A place to me to dive a little deeper about computers, science, math, art, music, or whatever else I want.

YouTube, The Library of Babel, and Section 230

Imagine if a library had something to say. How would it tell you?

by Aaron Tagliaboschi
6 December 2020

In a tiny paragraph tucked is into vaguely uselessly named bill, Communications Decency Act, is Section 230. Part (c)(3) reads:

No provider or user of an interactive computer service shall be treated as the publisher or speaker of any information provided by another information content provider.

It’s a surprisingly straightforward and fairly easy to understand piece of legislature, and it’s been fairly important in recent years as various “interactive computer services” have grown far beyond the feasibility, or even possibility, of human moderation in its current form, but also there’s something missing, I think.

Consider that there are approximately 500 hours of video uploaded…When you read that number, what scale did you put it at? 500 hours a day seems a little small… an hour maybe?

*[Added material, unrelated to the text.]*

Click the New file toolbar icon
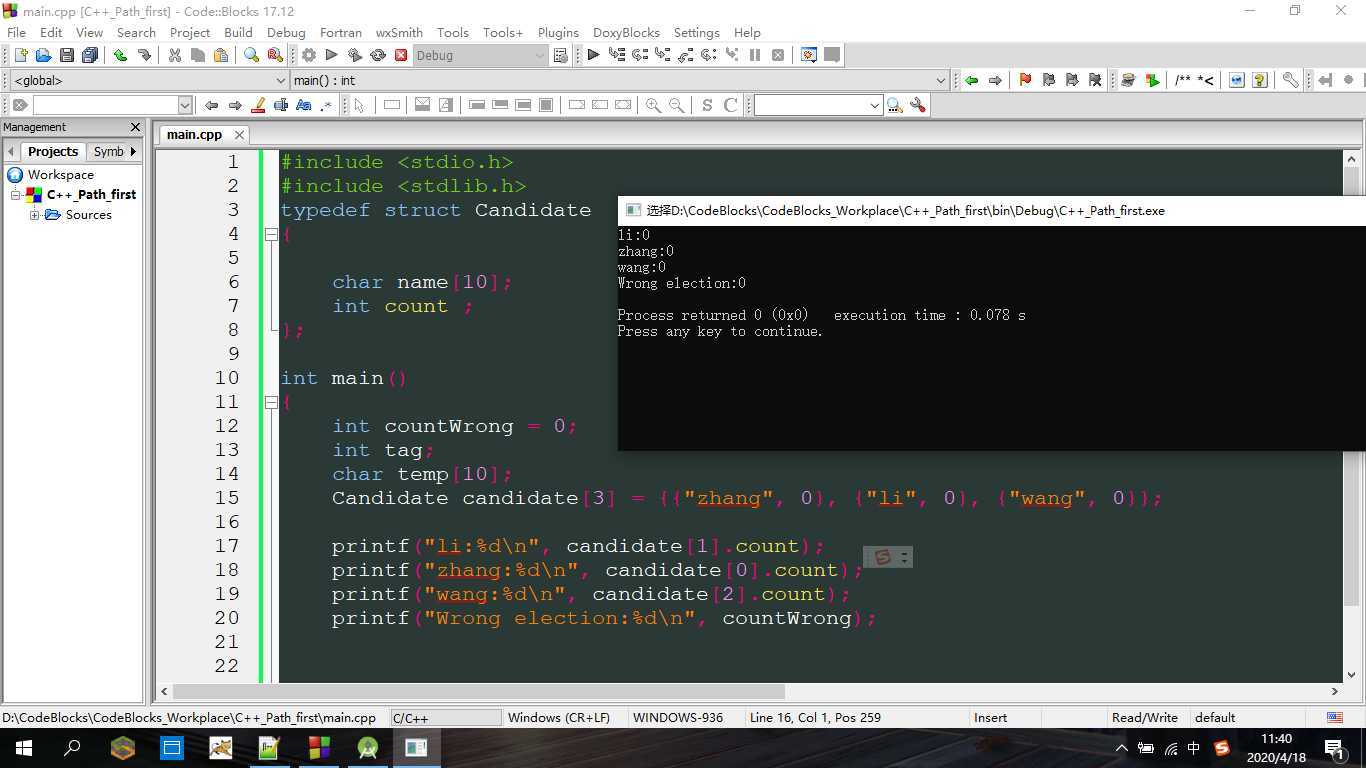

There are 500 hours of videos uploaded to YouTube every minute. A truly incomprehensible amount. At about 720,000 a day, about 6 hours of video a day per person (which is still stretching it considering what level of psychological harm you’ve have to watch out for) that’s 120,000 people, properly trained because anything, anything that’s missed could make YouTube legally liable.

But there’s another emergent property of having that vast of a collection of videos. I’m reminded of a thought experiment that has captivated me for as long as I’ve known about it.

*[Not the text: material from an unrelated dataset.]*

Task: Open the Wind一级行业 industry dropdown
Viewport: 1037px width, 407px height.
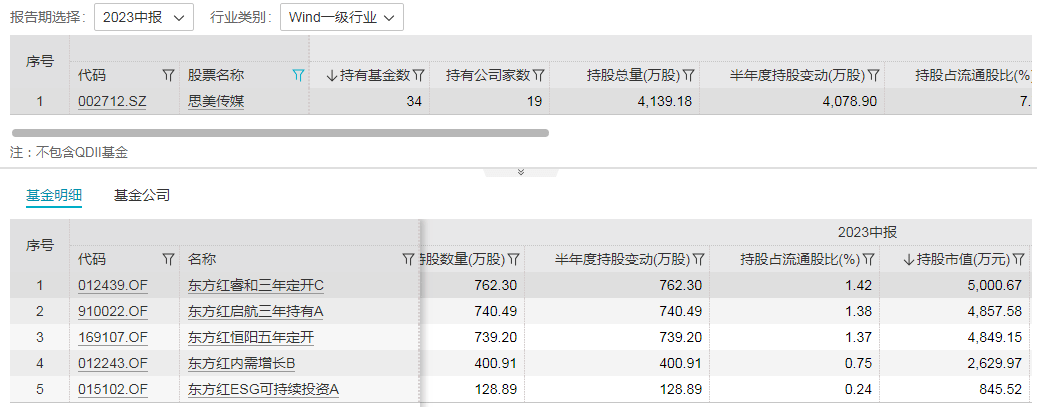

Imagine a library. A library so infinite that, while it almost certainly has an end somewhere, no one’s managed to get there yet. In this library is a set of books, each unique, combined representing every combination of letters that can reasonably fit. Everything from a single letter to tombs, incomprehensible and vast. Almost every book is complete gibberish, but every once in a while is a real gem. It gets even better if you know the organizational structure.

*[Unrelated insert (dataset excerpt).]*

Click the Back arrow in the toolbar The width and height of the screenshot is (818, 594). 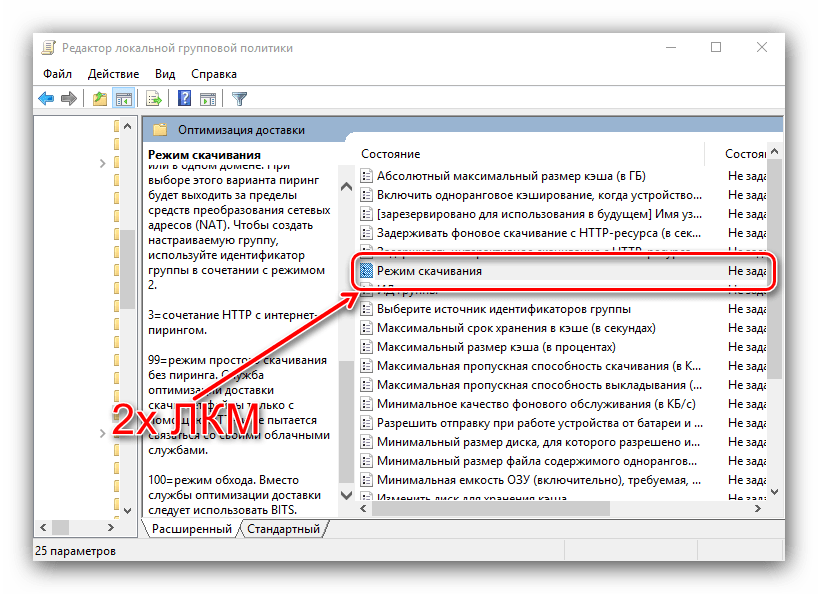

What if you wanted to write a book? Create something from scratch? Think of a word. The first word. Now go find the book with that word. Now find the next word. So on and so forth until you have a first draft. Revise, edit, and soon enough you’ll be finished

You’ll have discovered a complete book by you off of the shelf, already written, gathering dust as it always was. Some may argue you didn’t need to write anything in the first place. Just find a good one.


Consider that any opinion on a subject is recorded somewhere on YouTube. From opinions you agree with, to ones you don’t. From subtle, beautiful logiced and reasoned, to filled with lies, to filled with mistakes to make it incomprehensible, to the most insidious of all; filled with mistakes, but unnoticed.

According to Section 230, as long as YouTube doesn’t create, it’s not liable. And it doesn’t, it simply picks the right books off the shelf. Hope it finds a good one.

Imagine if the library had something to say. How would it tell you?